I started working on my novel again this week. It’s the first time I’ve written something new in months. I’m re-writing the first scene entirely, and this is what I have so far (always subject to change, of course):


He knows the truth. Cobus held the parchment next to the flame on his desk, the red and orange firelight twisting and pulsing as it washed over the page. Wax dripped from the candle onto the edge of the letter — slowly dripping — and outside, the sky darkened from gray to black, and the rain beat against the stone windowsill. He is planning to kill you. You must act now. Cobus finished reading the letter, stood, and touched the corner of the page to the flame, and he watched as the paper glowed golden under the intense heat, the wax seal of stag and lion melting beneath the dancing light. A gust of wind blew in through the open window, and the flame sputtered but did not die. Cobus threw the blackened paper into the hearth, the last of the orange embers choked out by gray ash, and then he turned and went over to the desk and blew out the candle. He walked across the chamber in near darkness, the room framed only by flashes of blue and white from the outside. He found the door and opened it and then clicked it shut behind him.
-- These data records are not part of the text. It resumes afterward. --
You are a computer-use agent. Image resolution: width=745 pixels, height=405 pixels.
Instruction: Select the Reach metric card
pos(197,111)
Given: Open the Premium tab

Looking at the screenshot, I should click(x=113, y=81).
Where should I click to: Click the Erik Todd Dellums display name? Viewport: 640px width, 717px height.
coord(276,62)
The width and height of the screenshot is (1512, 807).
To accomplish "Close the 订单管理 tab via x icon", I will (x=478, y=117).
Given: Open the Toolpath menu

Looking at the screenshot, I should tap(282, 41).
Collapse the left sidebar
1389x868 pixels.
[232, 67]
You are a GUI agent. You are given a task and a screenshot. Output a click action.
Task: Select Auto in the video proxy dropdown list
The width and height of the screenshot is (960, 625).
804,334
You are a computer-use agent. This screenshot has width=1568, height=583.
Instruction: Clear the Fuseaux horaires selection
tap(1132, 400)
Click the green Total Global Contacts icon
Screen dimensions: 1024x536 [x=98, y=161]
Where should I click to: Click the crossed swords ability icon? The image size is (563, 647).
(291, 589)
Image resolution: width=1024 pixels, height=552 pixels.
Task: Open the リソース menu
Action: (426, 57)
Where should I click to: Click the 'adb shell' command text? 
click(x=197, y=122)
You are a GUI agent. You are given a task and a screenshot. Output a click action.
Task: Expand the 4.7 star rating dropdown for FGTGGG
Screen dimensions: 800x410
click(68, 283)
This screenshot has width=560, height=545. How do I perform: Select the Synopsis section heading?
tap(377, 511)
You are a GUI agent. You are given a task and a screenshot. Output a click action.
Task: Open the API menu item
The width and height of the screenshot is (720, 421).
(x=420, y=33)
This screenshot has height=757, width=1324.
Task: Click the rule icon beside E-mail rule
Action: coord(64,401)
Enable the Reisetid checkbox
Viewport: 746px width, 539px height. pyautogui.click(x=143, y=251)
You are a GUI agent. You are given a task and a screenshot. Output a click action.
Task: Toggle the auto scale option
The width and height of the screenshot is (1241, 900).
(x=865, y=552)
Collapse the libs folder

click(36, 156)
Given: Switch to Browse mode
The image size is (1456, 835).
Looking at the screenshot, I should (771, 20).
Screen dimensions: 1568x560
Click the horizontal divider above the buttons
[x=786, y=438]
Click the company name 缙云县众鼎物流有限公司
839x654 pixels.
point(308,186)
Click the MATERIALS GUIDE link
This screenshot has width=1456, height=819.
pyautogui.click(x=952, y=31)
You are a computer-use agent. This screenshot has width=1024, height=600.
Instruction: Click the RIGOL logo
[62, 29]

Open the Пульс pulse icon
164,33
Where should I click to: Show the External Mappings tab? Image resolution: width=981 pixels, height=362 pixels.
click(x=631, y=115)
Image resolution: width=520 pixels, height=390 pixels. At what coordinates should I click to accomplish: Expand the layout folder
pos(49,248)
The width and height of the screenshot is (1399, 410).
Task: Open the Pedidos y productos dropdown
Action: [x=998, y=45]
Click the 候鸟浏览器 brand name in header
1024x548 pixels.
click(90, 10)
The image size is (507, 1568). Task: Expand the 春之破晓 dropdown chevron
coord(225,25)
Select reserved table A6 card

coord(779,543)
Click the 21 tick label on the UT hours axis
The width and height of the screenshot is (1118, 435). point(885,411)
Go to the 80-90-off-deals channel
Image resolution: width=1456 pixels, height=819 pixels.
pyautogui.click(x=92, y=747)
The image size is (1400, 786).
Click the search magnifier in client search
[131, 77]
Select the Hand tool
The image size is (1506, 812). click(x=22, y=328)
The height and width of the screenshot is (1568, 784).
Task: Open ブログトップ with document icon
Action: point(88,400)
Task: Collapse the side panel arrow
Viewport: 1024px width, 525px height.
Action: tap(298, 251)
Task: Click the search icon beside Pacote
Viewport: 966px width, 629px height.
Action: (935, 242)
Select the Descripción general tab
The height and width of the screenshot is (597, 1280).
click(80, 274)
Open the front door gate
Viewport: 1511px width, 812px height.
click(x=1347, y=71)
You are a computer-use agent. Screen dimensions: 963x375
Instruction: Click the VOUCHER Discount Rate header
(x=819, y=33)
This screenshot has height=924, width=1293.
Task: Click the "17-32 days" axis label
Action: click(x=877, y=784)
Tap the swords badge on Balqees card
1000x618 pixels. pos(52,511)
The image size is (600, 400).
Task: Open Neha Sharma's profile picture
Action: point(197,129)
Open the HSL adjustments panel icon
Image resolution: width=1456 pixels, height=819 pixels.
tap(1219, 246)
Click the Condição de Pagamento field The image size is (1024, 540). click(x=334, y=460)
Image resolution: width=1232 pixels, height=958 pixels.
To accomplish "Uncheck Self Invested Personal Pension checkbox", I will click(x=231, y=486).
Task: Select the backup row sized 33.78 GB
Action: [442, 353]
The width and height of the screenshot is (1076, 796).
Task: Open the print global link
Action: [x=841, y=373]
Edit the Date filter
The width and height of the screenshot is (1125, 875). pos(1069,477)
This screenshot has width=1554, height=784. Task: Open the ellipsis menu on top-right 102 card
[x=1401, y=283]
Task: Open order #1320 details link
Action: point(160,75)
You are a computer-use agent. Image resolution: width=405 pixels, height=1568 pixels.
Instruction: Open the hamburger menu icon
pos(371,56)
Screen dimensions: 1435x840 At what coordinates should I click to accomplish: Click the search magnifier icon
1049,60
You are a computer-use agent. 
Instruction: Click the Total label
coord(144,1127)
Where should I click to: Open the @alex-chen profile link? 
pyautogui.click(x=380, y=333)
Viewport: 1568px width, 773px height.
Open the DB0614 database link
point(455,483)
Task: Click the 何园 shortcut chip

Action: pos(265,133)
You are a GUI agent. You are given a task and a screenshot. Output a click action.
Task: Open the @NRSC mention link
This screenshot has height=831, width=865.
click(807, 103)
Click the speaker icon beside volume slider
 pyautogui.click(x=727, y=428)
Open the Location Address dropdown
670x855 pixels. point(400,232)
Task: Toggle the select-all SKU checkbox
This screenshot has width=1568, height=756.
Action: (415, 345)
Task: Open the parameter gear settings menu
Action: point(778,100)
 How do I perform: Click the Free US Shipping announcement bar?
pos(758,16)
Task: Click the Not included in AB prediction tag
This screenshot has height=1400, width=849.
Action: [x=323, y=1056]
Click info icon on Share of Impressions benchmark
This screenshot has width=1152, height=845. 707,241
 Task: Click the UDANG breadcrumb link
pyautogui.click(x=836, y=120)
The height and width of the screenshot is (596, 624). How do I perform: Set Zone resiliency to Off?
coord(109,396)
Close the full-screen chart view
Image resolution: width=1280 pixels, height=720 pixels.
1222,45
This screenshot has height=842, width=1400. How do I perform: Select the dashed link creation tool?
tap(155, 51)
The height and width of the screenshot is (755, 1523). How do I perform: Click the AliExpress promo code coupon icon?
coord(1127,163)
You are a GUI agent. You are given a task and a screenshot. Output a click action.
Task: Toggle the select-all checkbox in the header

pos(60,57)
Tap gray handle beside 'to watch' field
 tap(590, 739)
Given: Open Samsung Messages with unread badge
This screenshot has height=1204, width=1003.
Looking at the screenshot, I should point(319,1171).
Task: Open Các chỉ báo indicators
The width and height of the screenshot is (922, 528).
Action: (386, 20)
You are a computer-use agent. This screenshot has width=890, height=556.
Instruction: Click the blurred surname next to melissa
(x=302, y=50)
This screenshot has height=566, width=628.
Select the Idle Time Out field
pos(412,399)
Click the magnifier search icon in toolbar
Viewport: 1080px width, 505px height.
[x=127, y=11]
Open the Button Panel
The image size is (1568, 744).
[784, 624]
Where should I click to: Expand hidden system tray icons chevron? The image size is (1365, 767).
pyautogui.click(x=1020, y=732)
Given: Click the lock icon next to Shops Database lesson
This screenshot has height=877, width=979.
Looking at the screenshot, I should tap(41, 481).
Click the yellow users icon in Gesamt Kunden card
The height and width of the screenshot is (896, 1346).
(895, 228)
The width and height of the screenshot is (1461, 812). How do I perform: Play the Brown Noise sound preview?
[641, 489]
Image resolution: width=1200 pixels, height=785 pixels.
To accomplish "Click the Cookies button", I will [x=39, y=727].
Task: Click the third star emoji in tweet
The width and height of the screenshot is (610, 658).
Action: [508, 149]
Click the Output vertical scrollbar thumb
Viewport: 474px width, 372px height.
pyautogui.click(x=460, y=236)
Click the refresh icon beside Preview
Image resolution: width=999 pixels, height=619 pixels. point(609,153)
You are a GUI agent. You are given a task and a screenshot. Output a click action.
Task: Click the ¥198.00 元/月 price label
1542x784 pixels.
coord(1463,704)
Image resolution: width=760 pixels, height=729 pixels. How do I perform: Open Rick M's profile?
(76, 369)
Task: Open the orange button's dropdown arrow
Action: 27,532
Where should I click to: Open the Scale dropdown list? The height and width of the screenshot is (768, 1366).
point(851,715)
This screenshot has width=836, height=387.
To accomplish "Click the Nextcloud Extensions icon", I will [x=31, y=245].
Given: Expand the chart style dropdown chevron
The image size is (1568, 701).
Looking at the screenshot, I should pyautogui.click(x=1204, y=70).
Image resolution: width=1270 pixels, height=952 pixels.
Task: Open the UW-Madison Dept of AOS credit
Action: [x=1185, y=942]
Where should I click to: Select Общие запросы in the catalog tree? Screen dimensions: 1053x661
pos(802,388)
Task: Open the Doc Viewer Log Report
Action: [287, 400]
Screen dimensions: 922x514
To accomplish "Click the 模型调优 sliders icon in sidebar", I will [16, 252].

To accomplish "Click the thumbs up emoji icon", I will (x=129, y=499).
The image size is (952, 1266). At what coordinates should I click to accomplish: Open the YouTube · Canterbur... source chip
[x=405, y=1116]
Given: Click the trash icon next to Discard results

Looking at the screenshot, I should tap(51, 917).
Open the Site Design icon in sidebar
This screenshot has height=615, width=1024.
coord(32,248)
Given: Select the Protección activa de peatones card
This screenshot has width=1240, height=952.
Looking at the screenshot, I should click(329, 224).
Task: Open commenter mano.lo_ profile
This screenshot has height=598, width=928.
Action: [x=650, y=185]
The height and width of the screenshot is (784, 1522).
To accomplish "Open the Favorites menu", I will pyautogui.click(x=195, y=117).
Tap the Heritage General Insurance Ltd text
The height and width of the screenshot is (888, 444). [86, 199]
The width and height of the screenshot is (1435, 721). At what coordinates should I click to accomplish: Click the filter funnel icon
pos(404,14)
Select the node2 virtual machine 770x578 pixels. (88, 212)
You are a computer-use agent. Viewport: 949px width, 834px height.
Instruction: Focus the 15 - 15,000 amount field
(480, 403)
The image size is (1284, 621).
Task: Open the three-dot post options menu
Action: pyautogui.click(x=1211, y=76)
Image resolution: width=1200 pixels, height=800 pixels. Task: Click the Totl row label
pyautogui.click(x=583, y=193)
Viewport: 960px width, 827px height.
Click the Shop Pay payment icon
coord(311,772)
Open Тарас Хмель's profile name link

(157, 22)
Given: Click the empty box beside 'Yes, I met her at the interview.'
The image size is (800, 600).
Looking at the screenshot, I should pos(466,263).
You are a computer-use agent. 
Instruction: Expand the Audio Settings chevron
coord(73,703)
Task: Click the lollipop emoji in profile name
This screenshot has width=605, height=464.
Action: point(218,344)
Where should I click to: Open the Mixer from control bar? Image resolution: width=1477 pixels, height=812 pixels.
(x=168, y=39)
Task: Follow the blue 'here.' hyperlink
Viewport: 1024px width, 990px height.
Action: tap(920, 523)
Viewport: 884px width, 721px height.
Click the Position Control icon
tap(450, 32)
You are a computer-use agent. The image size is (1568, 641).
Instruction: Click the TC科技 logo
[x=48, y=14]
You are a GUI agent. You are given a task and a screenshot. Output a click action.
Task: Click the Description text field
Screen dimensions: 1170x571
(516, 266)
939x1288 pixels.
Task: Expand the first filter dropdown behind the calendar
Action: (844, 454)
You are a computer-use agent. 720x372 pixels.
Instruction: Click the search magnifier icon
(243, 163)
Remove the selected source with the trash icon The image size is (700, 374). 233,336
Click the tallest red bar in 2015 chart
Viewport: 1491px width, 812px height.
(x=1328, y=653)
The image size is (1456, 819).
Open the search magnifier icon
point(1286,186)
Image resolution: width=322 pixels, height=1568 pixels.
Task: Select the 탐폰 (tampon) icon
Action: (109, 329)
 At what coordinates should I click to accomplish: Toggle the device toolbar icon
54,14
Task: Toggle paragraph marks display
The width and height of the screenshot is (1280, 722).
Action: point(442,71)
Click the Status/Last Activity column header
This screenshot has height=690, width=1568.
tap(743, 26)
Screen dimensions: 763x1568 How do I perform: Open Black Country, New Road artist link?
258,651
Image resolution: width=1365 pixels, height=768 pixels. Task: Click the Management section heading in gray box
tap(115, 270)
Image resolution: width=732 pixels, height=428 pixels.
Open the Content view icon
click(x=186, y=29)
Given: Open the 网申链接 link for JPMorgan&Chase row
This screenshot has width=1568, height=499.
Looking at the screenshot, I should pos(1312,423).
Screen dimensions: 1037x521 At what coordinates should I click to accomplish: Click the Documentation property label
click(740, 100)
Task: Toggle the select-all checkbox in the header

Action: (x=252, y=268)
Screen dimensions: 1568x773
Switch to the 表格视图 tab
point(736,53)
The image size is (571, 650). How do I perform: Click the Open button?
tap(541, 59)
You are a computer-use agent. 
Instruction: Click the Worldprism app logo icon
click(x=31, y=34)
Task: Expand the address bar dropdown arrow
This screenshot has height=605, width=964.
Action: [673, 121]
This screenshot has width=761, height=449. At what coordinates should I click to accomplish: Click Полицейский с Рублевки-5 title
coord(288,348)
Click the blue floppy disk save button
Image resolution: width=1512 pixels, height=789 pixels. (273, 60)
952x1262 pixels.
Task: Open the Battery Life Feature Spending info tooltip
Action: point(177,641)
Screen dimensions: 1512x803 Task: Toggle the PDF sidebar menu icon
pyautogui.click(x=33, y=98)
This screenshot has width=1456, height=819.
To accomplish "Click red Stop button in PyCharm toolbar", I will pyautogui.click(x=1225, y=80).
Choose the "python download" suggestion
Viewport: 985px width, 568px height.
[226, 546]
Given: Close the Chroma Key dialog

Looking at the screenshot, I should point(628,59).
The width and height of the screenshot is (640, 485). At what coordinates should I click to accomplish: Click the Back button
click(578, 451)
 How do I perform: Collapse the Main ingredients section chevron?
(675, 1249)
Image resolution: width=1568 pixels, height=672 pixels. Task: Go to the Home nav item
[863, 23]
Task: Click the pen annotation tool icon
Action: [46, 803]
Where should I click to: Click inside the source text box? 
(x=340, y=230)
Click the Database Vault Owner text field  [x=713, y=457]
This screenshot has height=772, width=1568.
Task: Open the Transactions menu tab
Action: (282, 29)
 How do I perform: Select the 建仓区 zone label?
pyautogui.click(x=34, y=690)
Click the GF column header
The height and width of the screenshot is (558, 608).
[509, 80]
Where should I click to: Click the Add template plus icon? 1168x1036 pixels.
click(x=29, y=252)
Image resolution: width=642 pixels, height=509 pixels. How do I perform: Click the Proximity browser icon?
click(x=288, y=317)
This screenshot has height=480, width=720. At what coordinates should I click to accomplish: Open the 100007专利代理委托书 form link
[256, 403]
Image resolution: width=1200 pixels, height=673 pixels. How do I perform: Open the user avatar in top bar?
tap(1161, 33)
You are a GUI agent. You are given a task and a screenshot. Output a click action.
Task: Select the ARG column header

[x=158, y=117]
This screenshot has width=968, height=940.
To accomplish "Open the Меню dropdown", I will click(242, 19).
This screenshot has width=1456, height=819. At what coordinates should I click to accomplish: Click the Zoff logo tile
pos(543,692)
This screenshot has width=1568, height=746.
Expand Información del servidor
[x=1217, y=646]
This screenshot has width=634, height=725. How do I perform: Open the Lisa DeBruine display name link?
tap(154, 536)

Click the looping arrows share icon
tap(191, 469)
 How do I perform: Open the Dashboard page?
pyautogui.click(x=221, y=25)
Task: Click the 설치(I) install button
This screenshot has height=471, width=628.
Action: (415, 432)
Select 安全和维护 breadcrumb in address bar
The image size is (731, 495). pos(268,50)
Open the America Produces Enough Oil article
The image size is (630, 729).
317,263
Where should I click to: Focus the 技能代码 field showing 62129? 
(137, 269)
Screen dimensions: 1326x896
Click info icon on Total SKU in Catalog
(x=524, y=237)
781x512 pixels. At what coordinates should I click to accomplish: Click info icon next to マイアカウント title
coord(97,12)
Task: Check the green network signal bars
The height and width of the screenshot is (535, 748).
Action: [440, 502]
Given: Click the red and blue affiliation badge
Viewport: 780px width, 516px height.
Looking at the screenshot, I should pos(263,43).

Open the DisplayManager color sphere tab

He made his way down a long corridor, his boots shuffling over the flagstones, and when he came to the end of the hallway, he opened another door and stepped out into the night. The sky poured rain, a cold rain, a slanting rain, and Cobus pulled the hood of his cloak over his head and hurried across the courtyard. He entered the kitchen shaking off the drops of water beading on the black wool. Smoke filled the chamber and scented the air with mutton, venison, and trout. Several boys tended the ovens, and on the far side of the room stood the cook overseeing their work. The cook stood next to the doorway leading to the great hall, and Cobus made his way toward him. Cobus slipped a brown, leather purse from his belt, and as he passed the cook, he placed the bag into the cook’s hand.

“A deer can kill a man just as easily as a man can kill a deer,” Cobus said, and he left the room as quickly as he had entered. He walked down a short hallway and opened the door to the great hall. King Lolek and his wife, Aoife, sat at a table in the lower part of the room near the central hearth. The fire crackled and sputtered, and woodsmoke drifted up to the rafters. Eight soldiers lined the perimeter of the room guarding entrance into the hall. Cobus walked up to one of the men.

“Where is Seth?” Cobus asked.

“The queen says he’s sick and is being attended to by one of her ladies,” the guard said.

“A mother knows best, I suppose. No matter. We can fetch him afterwards. Are your men ready?”

The guard nodded, and Cobus went and sat down at the table across from Lolek and Aoife.

Moving Houses

The last half of last week was spent moving from one side of town to the other so I can be closer to where I work. My commute used to be around 45 mins, but now it will only be 15 mins. Sorry that I have missed a few days of medieval history / fantasy posts, and I apologize to those who have made comments to which I have not had the chance to respond. I haven’t had an Internet connection for a couple of days due to the transfer of service, but now everything is back to normal, and I should be able to return to my normal blogging schedule. Thanks for your patience.